Luego preguntó: “¿alguien cree que Uruguay le define la política exterior a Brasil? ¿Alguien lo puede creer en serio? Entonces Brasil nos está usando, y el gobierno se está dejando usar, para un elemento que tiene que ver con la ecuación interna de Brasil: Bolsonaro está en una crisis política enorme y su prioridad absoluta fue cubrirse, apoyarse, en su aliado, que es el agro-negocio, que en Brasil es brutal, es extremadamente precario y genera relaciones laborales desastrosas y él impone la política internacional con ese interés y nos la trae al resto de la región”; como consecuencia de ello, “la industria brasilera está viéndose altamente perjudicada y entonces reaccionan la industria brasilera; la industria argentina, que depende mucho de la brasilera; y la industria uruguaya, que depende absolutamente de la argentina y la brasilera porque nosotros, en el Mercosur y en toda América del Sur, no les exportamos nada con valor agregado a China, ni a Europa, ni a Estados Unidos ni a Japón, solo nos compran materias primas”, anotó.
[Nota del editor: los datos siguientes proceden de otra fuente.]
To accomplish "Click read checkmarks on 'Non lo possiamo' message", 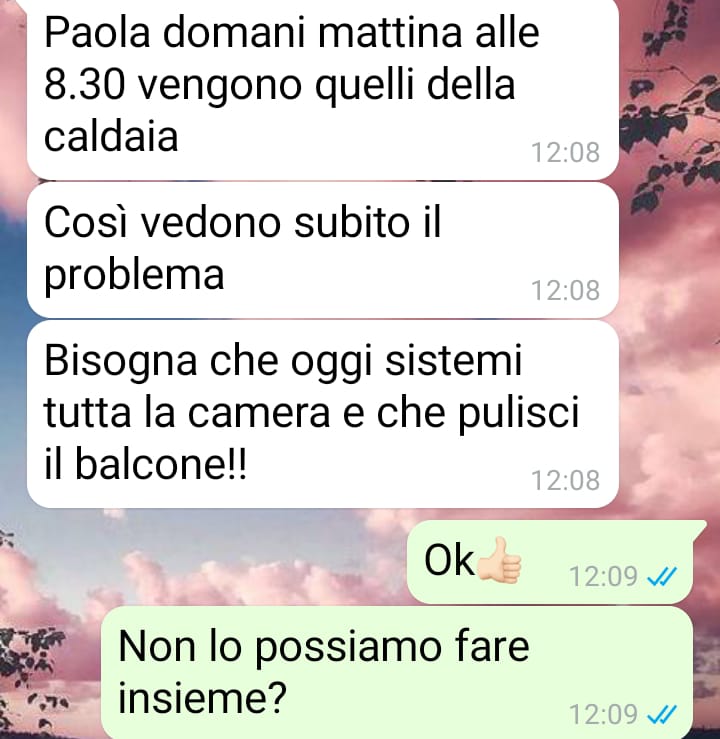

De ahí que “si queremos desarrollar esos sectores, que son los únicos que nos permitirían mejorar la calidad de empleo, tecnológica, de capacitación, de salarios, de condiciones de trabajo, necesitamos proteger a esos sectores; y la baja del Arancel Externo Común unilateral del Mercosur, que es lo que propone Brasil, y la flexibilización de la negociación, debilitan mucho la transformación de nuestra región en términos de valor agregado; y eso solo se puede hacer con fuerza, con tamaño, con mercado, esa es la diferencia entre ser 3 millones y medio de personas en un mercado a ser 300 millones como es el Mercosur, que es la quinta economía del mundo; entonces, tres mentiras, tres fantasías que se presentan como argumento para hacer algo que es muy peligroso, que es poner en riesgo la continuidad del Mercosur”.